Directive:
Retype the entries below, beginning with the line that contains "The width and" and continuing through the final line of the entries. Leave the pictures out of your answer.

Records supplied:
——————

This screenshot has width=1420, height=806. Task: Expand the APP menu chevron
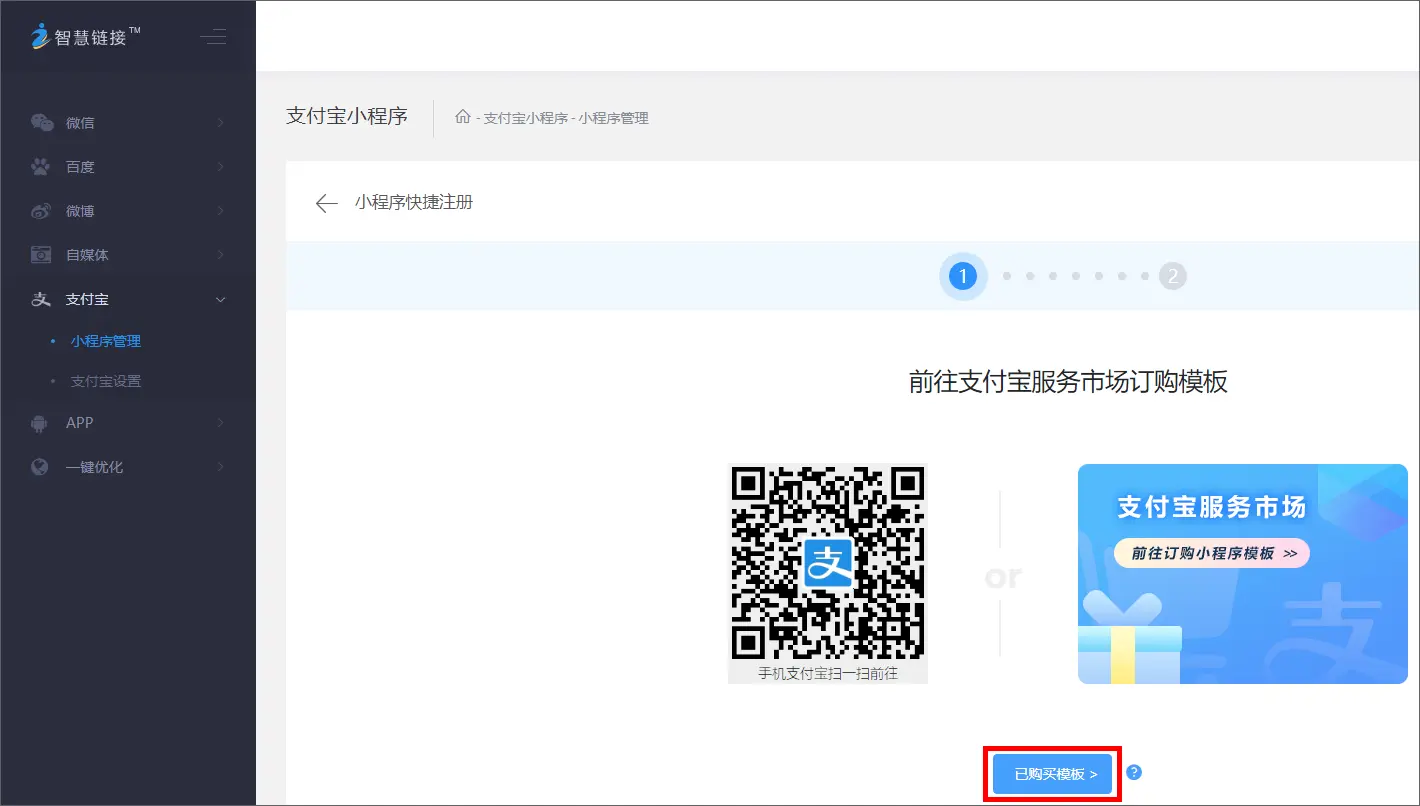click(221, 423)
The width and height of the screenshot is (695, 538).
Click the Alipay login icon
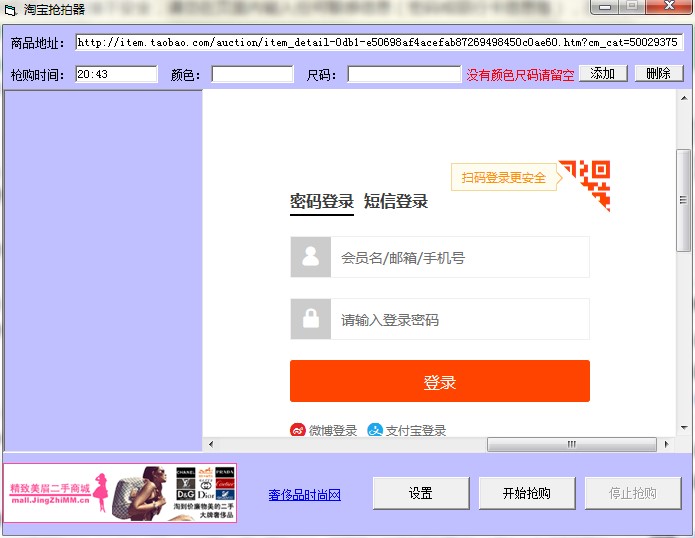coord(375,430)
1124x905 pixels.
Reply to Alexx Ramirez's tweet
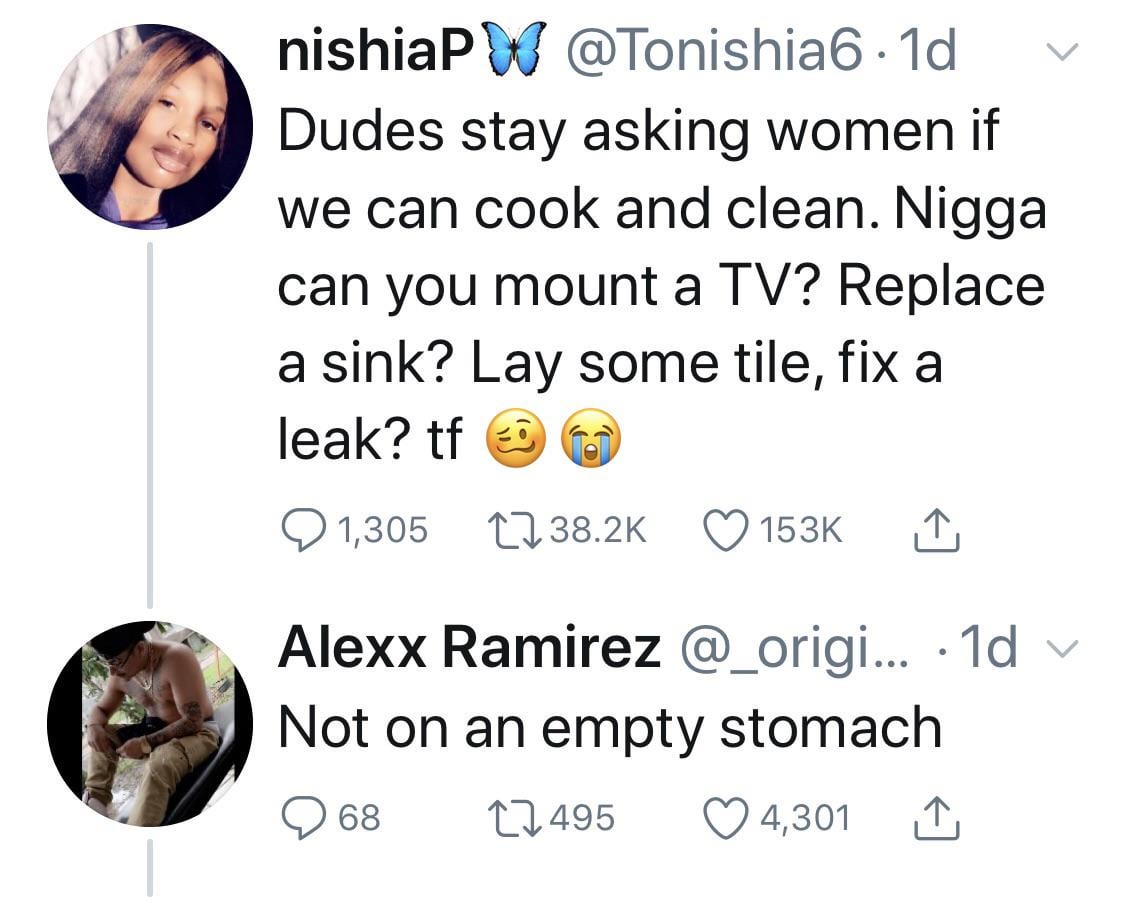point(297,817)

——————

Answer to this task:
The width and height of the screenshot is (695, 538).
Click the Alipay login icon
coord(375,430)
1124x905 pixels.
Reply to Alexx Ramirez's tweet
point(297,817)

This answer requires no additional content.